A walk through the loves and lives of the Masanis

Rasheeda Bhagat | Updated on November 14, 2017 Published on March 25, 2012


The best part of Zareer Masani's memoir, And All is Said, on his late parents – Minoo Masani and Shakuntala – is the candour with which he tells the story of their tempestuous lives.

Minoo Masani's escapades with various women are described in detail, as also the very colourful life his mother had led, with several interesting relationships.

The most interesting one is, of course, her friendship with J.R.D Tata, and one wishes there were more details! In his long and eventful political career, Masani had several important postings, and when the author was only six months old, his father got a one-year diplomatic posting to Rio de Janerio.

After making an important contribution as Member, Constituent Assembly, Masani dropped out of politics in a year “disillusioned with the pro-Soviet and statist slant Prime Minister Nehru was giving the county”, and was posted as India's first Ambassador to South America.

After returning from Brazil, Masani joined the Tatas once again and became the chef de cabinet to the Chairman J.R.D Tata. Jeh (half French) and Thelly (his half-English wife) were childless, and for some years the author became their semi-adoptive child, spending many happy Sunday mornings with

“Uncle Jeh in this workshop, while he mended cuckoo clocks and various other mechanical gadgets. His marriage was unhappy, he was notoriously unfaithful and his wife obsessively jealous. His French accent and Gallic charm made him irresistible to the ladies and a succession of pretty women flitted in and out of his long life. One of them, I later discovered, was my mother. They golfed together and he took her for long evening drives. She later told me that their relationship had been serious enough for them to discuss marriage, but such plans had floundered on their reluctance to destroy Thelly's fragile sanity. They remained flirtatious friends till Jeh's death in the 1990s.”

But then if she flirted with several men, Minoo Masani was her match. His first wife was an Englishwoman, who he lost to another man. He himself, the author tells us, “was irresistible to women for most of his long life. He was tall, with an agile, lean physique; he had strong features – a wide brow, a bow-shaped sensuous mouth, an aquiline Parsi nose, a square jaw and a firm, dimpled chin”.

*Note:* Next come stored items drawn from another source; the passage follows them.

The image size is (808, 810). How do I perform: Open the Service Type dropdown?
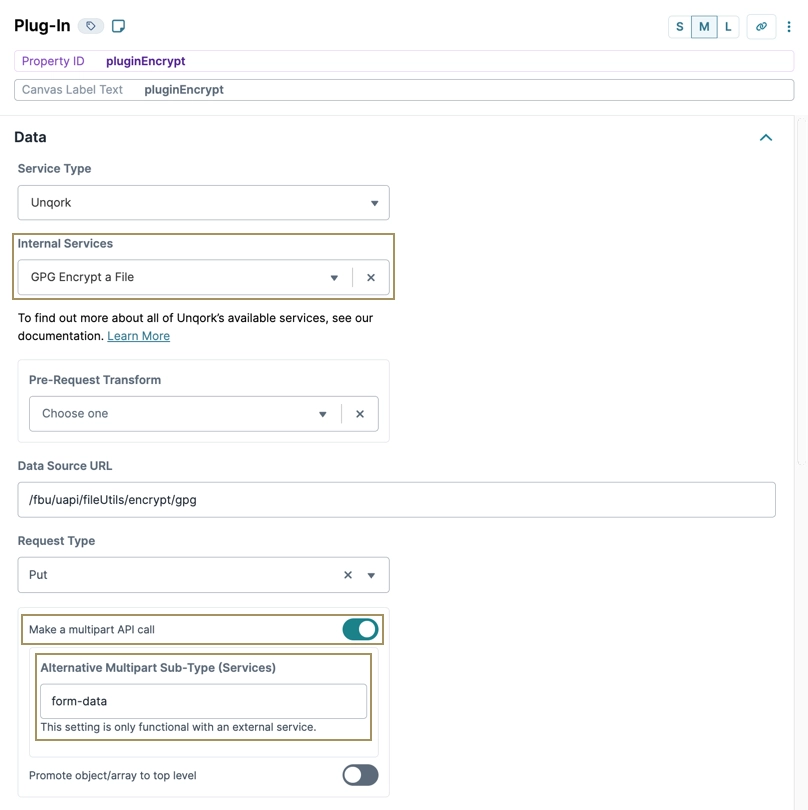(374, 202)
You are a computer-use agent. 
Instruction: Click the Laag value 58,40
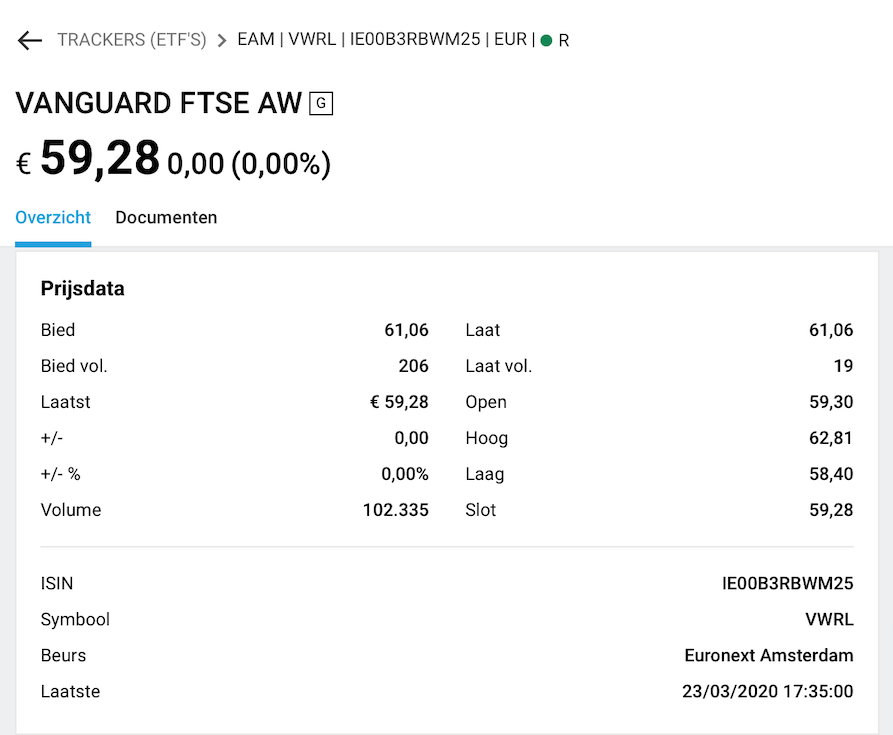click(x=831, y=474)
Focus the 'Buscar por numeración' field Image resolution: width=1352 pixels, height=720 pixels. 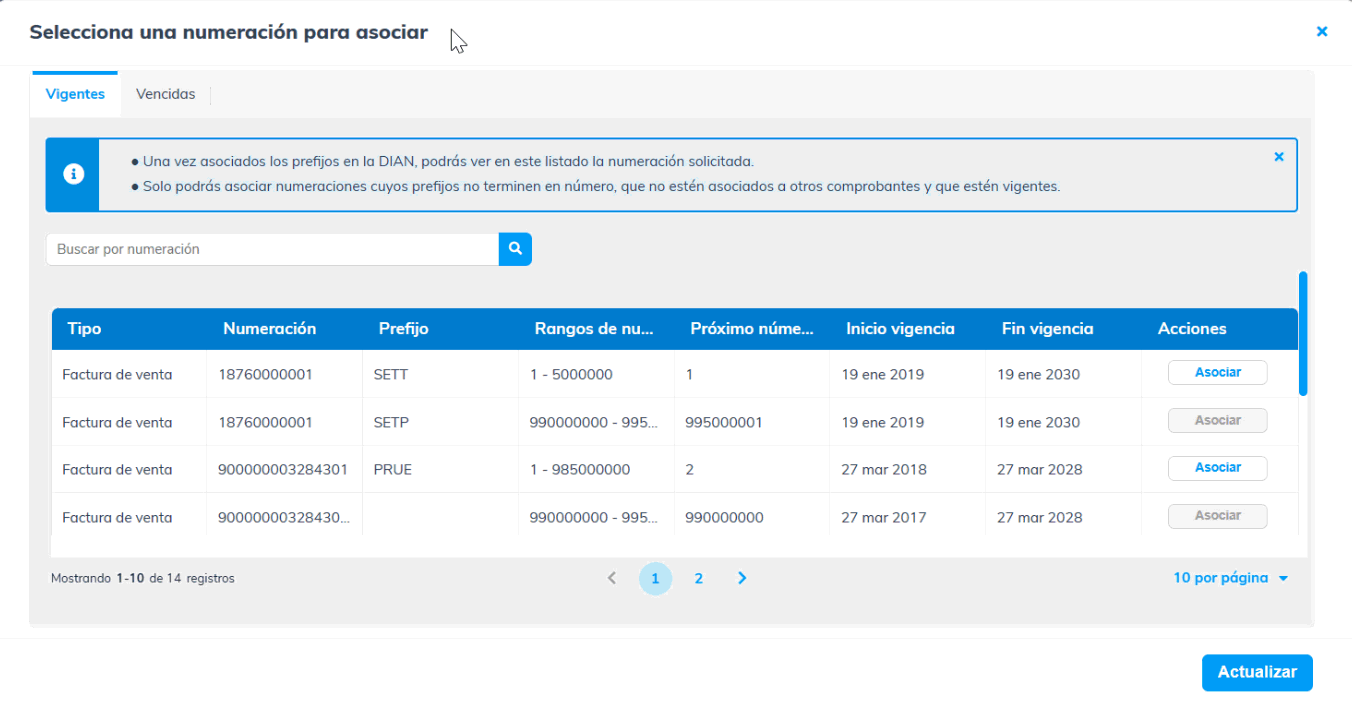pos(272,249)
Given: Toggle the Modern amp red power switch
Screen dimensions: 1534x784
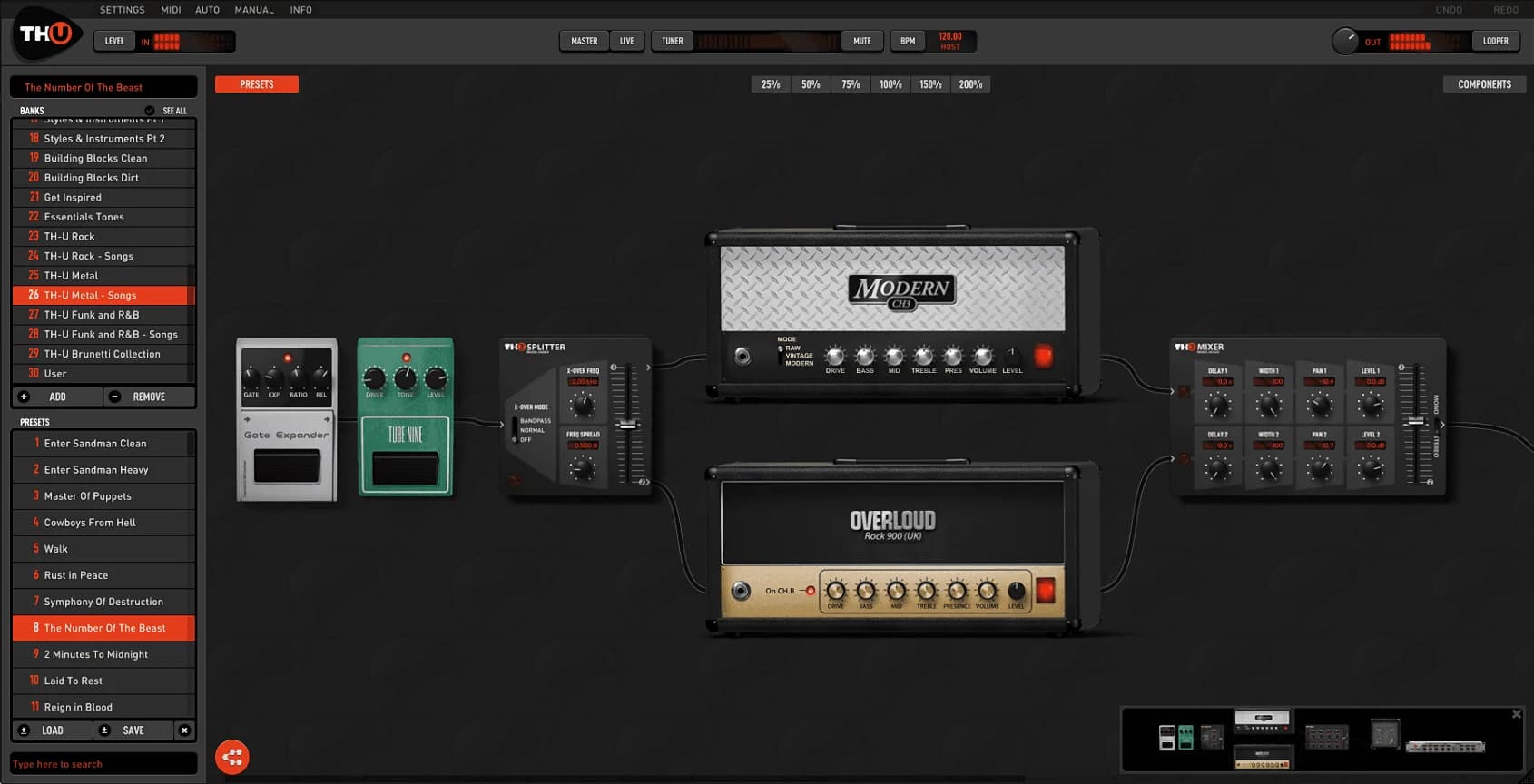Looking at the screenshot, I should 1043,356.
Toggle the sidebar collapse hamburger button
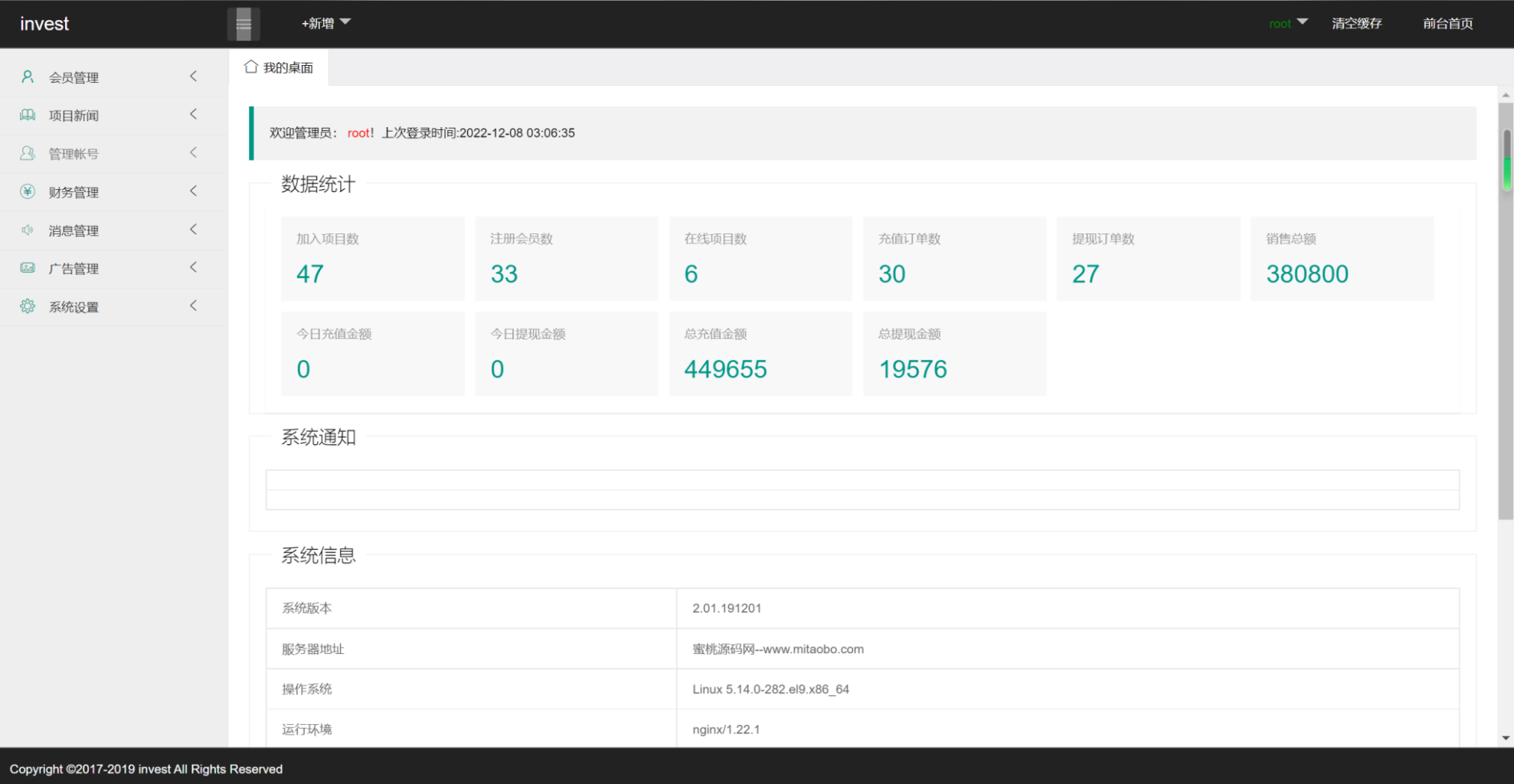Screen dimensions: 1514x784 tap(244, 24)
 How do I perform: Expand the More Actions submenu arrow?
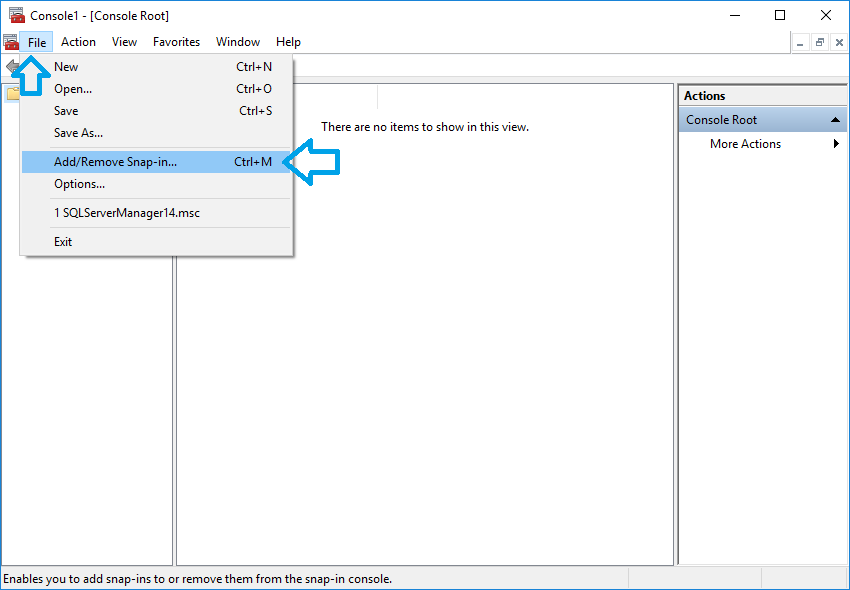[x=836, y=144]
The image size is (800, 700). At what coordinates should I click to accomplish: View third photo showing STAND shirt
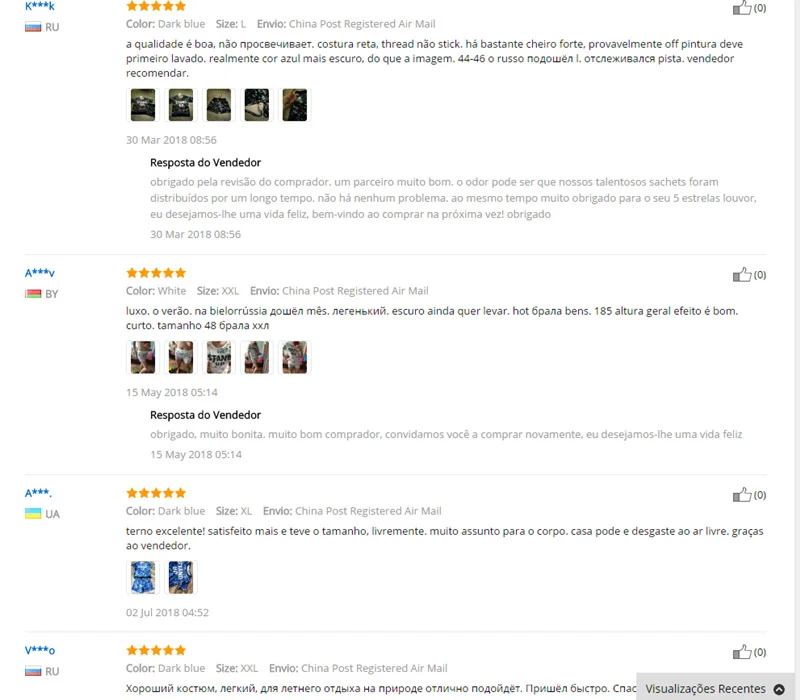[x=219, y=357]
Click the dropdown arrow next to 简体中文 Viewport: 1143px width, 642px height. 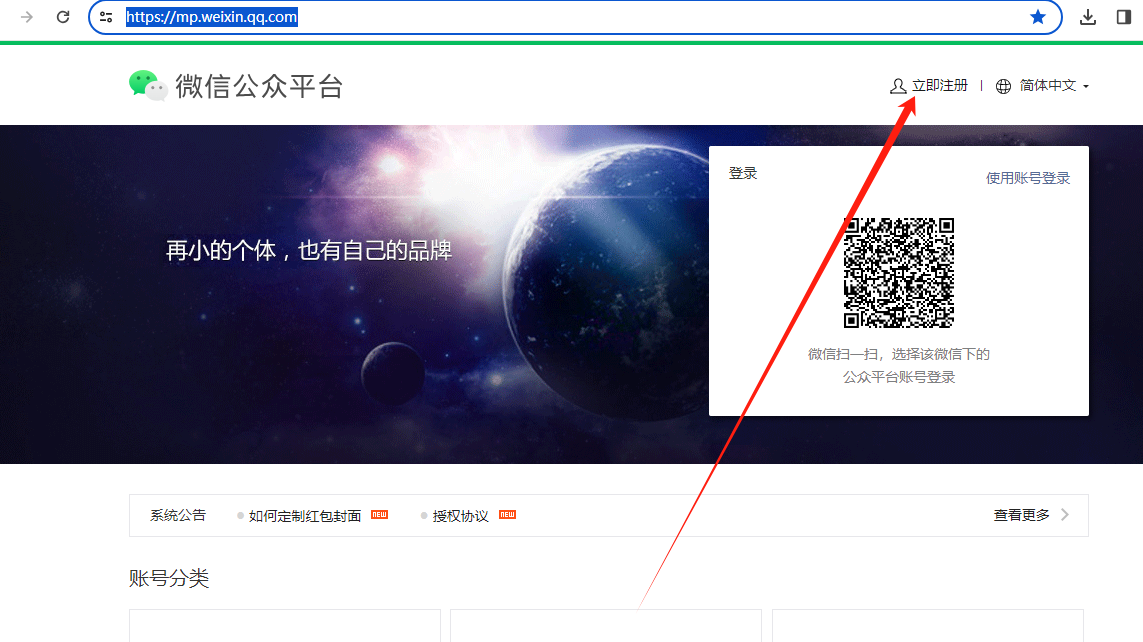point(1086,87)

The account of Minoo Masani's second marriage is replete with anecdotes of a hilarious, triangular relationship he got involved in, complete with court cases. He met Shakuntala, who eloped to Bombay to get away from the clutches of her tyrannical father, and was immediately attracted to the “fresh, innocent and very pretty” young woman, and found her a job in the Free Press Journal.

Zareer Masani, who admits being much closer to his mother than father, has sketched a much more evocative portrait of her. The book begins on a poignant note — the son returning to India with his mother's ashes in a black box that weighs barely a kg.

“In life, she travelled anything but light”, he notes, adding that as her summer migrations to London grew longer with advancing years, her baggage got heavier despite airline restrictions. But she could charm her way with her excess baggage and even get free first class upgrades!

Shakuntala comes through as an attractive, modern, vivacious, smart, intelligent and rebellious woman, who could play on the vulnerabilities of those around her, especially men. After a tempestuous marriage and long separation, the Masanis were divorced in 1989 and she spent the summers with her son, a journalist who had opted to stay in a comparatively more permissive London of the 1970s because of his homosexuality. “She had a natural charm which enabled her to bridge class division. She made friends in the most unexpected places.”

After the funeral in India – a hilarious account of family politics and the pundits and their shenanigans — while going through his mother's belongings, the author finds a huge treasure trove of her letters and diaries and much of the memoir is constructed around those letters, many of them written in fluid and flowing prose.

Political scene

The book also gives us an interesting account of the political scene in India in the 1960s and till the Emergency. The couple had political differences; Minoo Masani broke away from the Congress to form the Swatantra Party, while she remained a Congress loyalist, and their marriage ran into deep trouble. Their very different family backgrounds – he came from a scholarly family which scorned wealth and its attendant comforts.

She was the daughter of Sir J.P.Srivatsava, a British loyalist, and used to a pampered lifestyle. In 1971, Shakuntala joined the Congress and Indira Gandhi swept the elections; among the Opposition stalwarts who fell was Minoo Masani, with the Swatantra Party decimated.

Zareer Masani writes in a simple yet gripping style. It is commendable that he does not shy away from revealing the unpalatable and even salacious bits about his parents' lives. The combination makes the book a compulsive page turner. Khushwant Singh sums it up neatly when he says: “A beautifully written memoir that reads like a novel.”